For common activity-marker workflows, NeuroQP includes ready-to-use classifiers for cFos- and TRAP-type stainings. These were trained on a broad range of cFos and TRAP data, so they can often cleanly separate real marker-positive cells from speckles, fragments, and background signal in marker-based projects.
If your staining or image style is different, you can train your own classifier in NeuroQP. The workflow is the same idea: review examples, label what should count as a real cell versus noise, and let the classifier apply that decision consistently across the dataset.
That is the useful part. The software does not ask every marker-only project to fit one universal definition of a cell. It lets the classification step adapt to the data you actually have.
What NeuroQP Can Measure Without DAPI
Marker-based counting can still support useful results.
NeuroQP can count accepted marker-positive cells. It can calculate marker-positive cells per mm2. It can aggregate those counts by brain region, animal, group, or condition. If the biological question is about the density or distribution of marker-positive cells, this can be exactly the measurement you need.
This is especially useful when the target cells are visible through the marker channel itself. If the stain reveals the population of interest directly, then direct marker detection is a sensible fallback when DAPI is not available.
The valid outputs are focused:
- accepted marker-positive cell counts
- marker-positive cell density
- region-level marker-positive summaries
- group comparisons based on marker-positive cells
That is a useful measurement. It is just not the same as total cell quantification.
What NeuroQP Does Not Report Without A Cell Source
Without DAPI, or another usable all-cell source, NeuroQP cannot compute the percentage of all cells that express a marker.
The reason is simple: cells with no marker signal are invisible to the marker-only workflow. NeuroQP can quantify what the image shows. It should not invent the denominator the image does not contain.
So in non-DAPI projects, NeuroQP focuses on marker-positive counts and densities. Metrics that require an all-cell reference population are not treated as normal outputs for that workflow.
The spreadsheet might be happy to accept a percentage. The image still has to earn it.
How NeuroQP Handles Co-Expression
Co-expression also changes when DAPI is missing.
In a DAPI-based workflow, NeuroQP can classify marker A and marker B on the same DAPI-derived cells. That means co-expression can use shared cell IDs.
In a marker-based workflow, each marker has its own detection run. Marker A has its own candidate cells. Marker B has its own candidate cells. Their IDs are independent.

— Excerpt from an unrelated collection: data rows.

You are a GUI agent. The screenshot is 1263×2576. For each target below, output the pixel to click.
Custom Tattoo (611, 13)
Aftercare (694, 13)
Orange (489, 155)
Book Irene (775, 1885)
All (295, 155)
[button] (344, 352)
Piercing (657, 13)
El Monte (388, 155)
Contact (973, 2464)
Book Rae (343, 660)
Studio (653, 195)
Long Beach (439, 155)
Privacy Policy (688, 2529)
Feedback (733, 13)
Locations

NeuroQP handles this with spatial overlap. If a detected marker A cell and a detected marker B cell overlap at the same position, NeuroQP can treat that overlap as evidence that they represent the same biological cell expressing both markers.
That is a different model from DAPI-derived shared cell identity, but it fits the data NeuroQP has in a marker-only project.
Use The Workflow The Data Supports
For new experiments, DAPI is still the safer default if you want the richest cell-counting workflow. It gives NeuroQP a visible cell source, a denominator, and cleaner support for percentages and shared-cell co-expression.
For existing datasets without DAPI, NeuroQP now has a useful alternative. It can detect marker-positive candidates directly on the marker staining, classify real cells versus noise, and report marker-positive counts, densities, regional summaries, and overlap-based co-expression.
That is why we added non-DAPI based cell counting.
Not because DAPI stopped being useful. It very much did not.
We added it because real labs have real data, and not all of that data comes with the stain we would have asked for if we had been standing next to the microscope at acquisition time.